LAUSR

A disappointing number of new therapies for pulmonary hypertension (PH) have been successfully translated to the clinic. Adeno-associated viral (AAV) gene therapy has the potential to treat the underlying pathology of PH, but the challenge remains in efficient and safe delivery. The aims of this study were i) to test the efficacy of endo-bronchial aerosolization delivery for AAV1-mediated sarcoplasmic/endoplasmic reticulum Ca2+ ATPase 2a (SERCA2a) gene therapy in a PH pig model and ii) to identify the most efficient airway administration modality for in-lung gene therapy in PH. We hypothesized that delivery to the distal bronchi increases lung viral uptake and avoids virus loss in off-target compartments. In part one of the study, PH was induced in pigs by surgically banding the pulmonary veins. Two months post-surgery, 1x1013 viral genomes (vg) of AAV1.SERCA2a or saline was endo-bronchially aerosolized using a bronchoscope.

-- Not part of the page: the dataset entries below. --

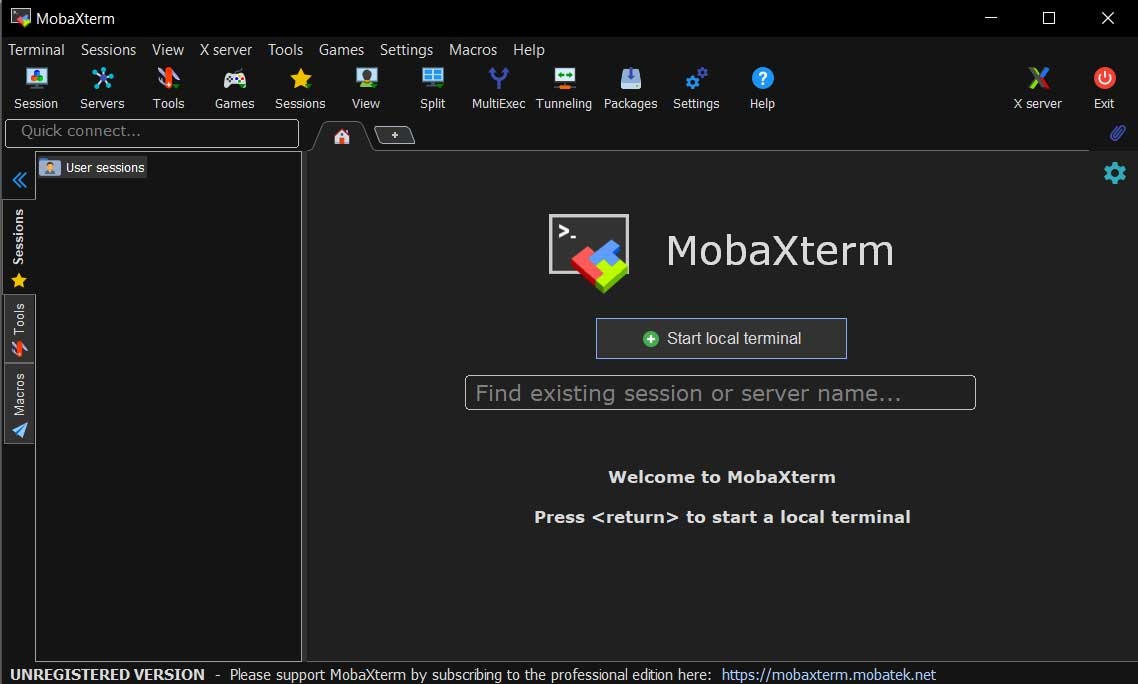The image size is (1138, 684).
Task: Open the Terminal menu
Action: point(36,49)
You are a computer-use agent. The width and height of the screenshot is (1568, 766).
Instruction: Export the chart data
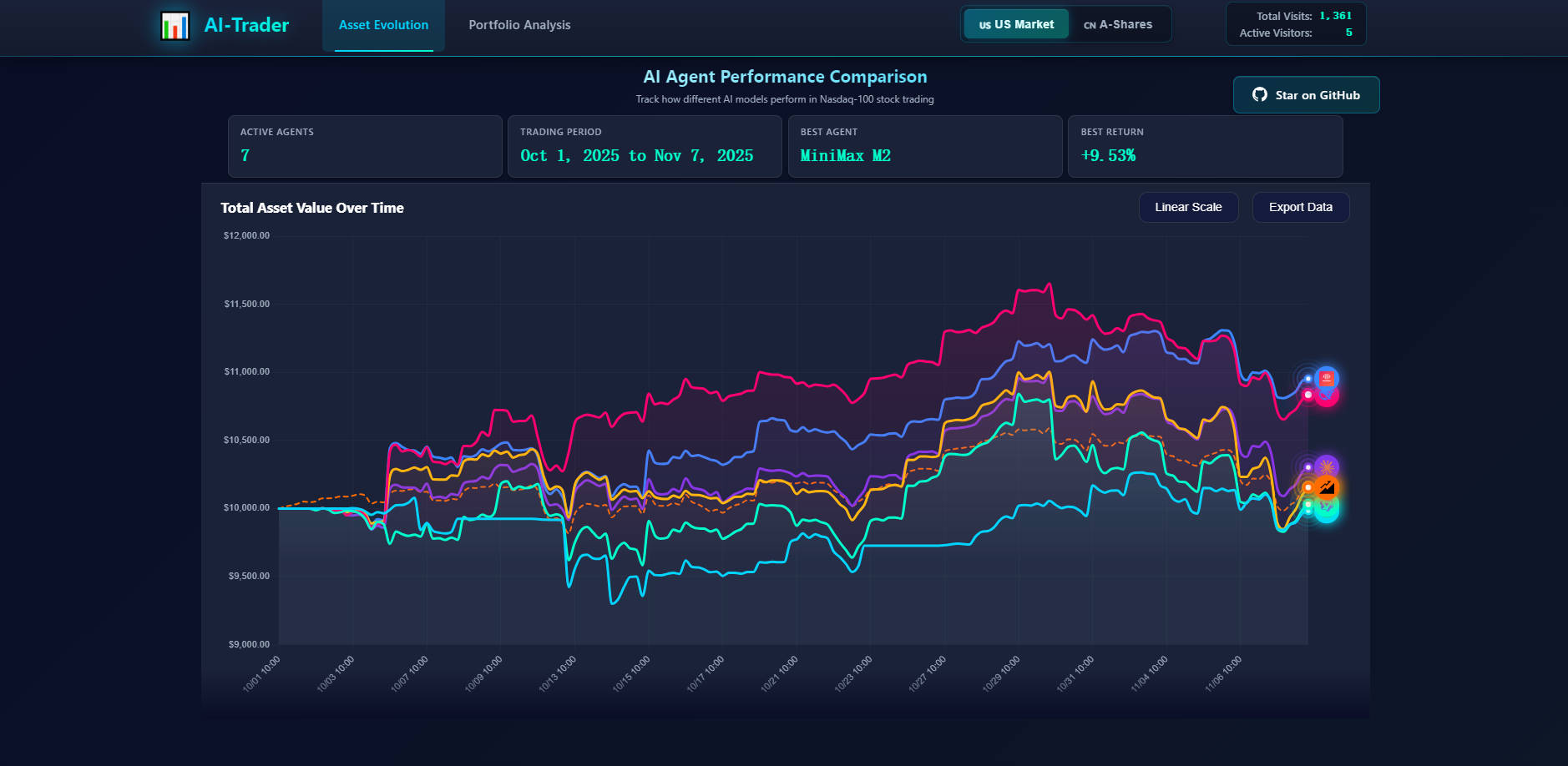tap(1300, 207)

Two months after aerosolization, high vg copies were detected in the lungs, accompanied by functional and morphometrical amelioration of PH. In part two of the study, we directly compared the endo-bronchial aerosolization gene delivery to the intra-tracheal aerosolization in PH pigs. Endo-bronchial delivery demonstrated higher viral expression (6,719 ± 927 vs 1,444 ± 402 vg copy/100ng DNA, p=0.0017), suggesting this delivery modality is a promising method for clinical AAV gene therapy for PH.